Can you repeat the records from the line with "You are a computer-use" through the line with "[x=204, y=24]", swapping "button" for "link" and leaving everything else unchanged? Leave out the pictures.
====== RECORDS SUPPLIED ======
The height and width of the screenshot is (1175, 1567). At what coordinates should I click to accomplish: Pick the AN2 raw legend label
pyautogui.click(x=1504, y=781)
======
====== RECORDS SUPPLIED ======
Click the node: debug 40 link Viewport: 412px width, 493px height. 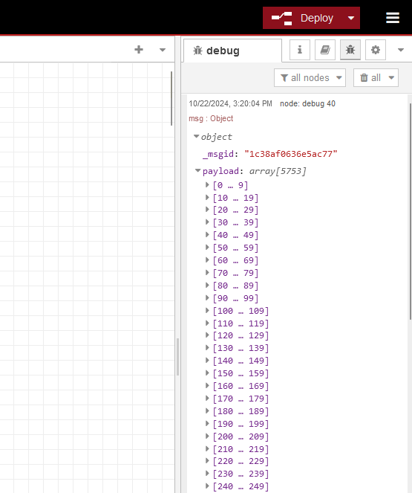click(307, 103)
======
====== RECORDS SUPPLIED ======
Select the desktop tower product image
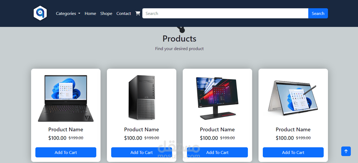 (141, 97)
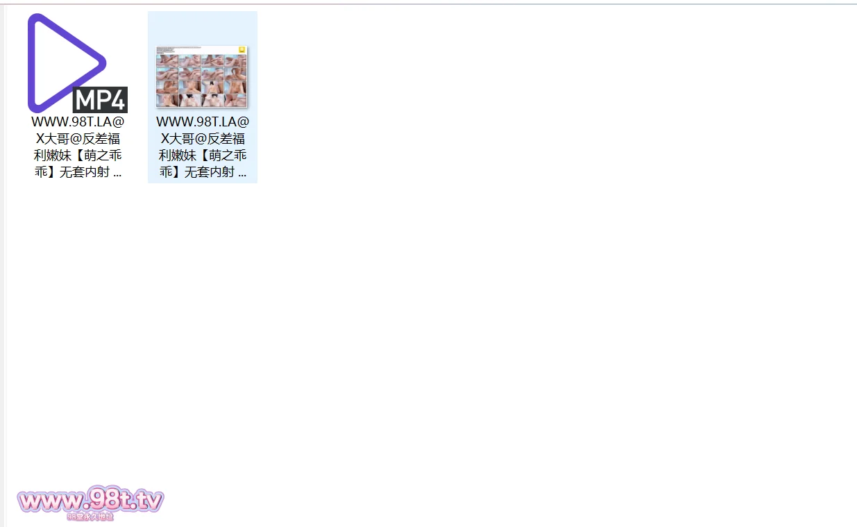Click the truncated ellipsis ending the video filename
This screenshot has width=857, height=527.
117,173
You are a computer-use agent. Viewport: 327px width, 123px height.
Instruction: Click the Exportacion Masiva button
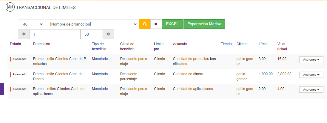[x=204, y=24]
======
* RESULT FOR THIS EXERCISE
You are a computer-use agent. Viewport: 327px width, 123px height.
Instruction: Click the Exportacion Masiva link
[x=204, y=24]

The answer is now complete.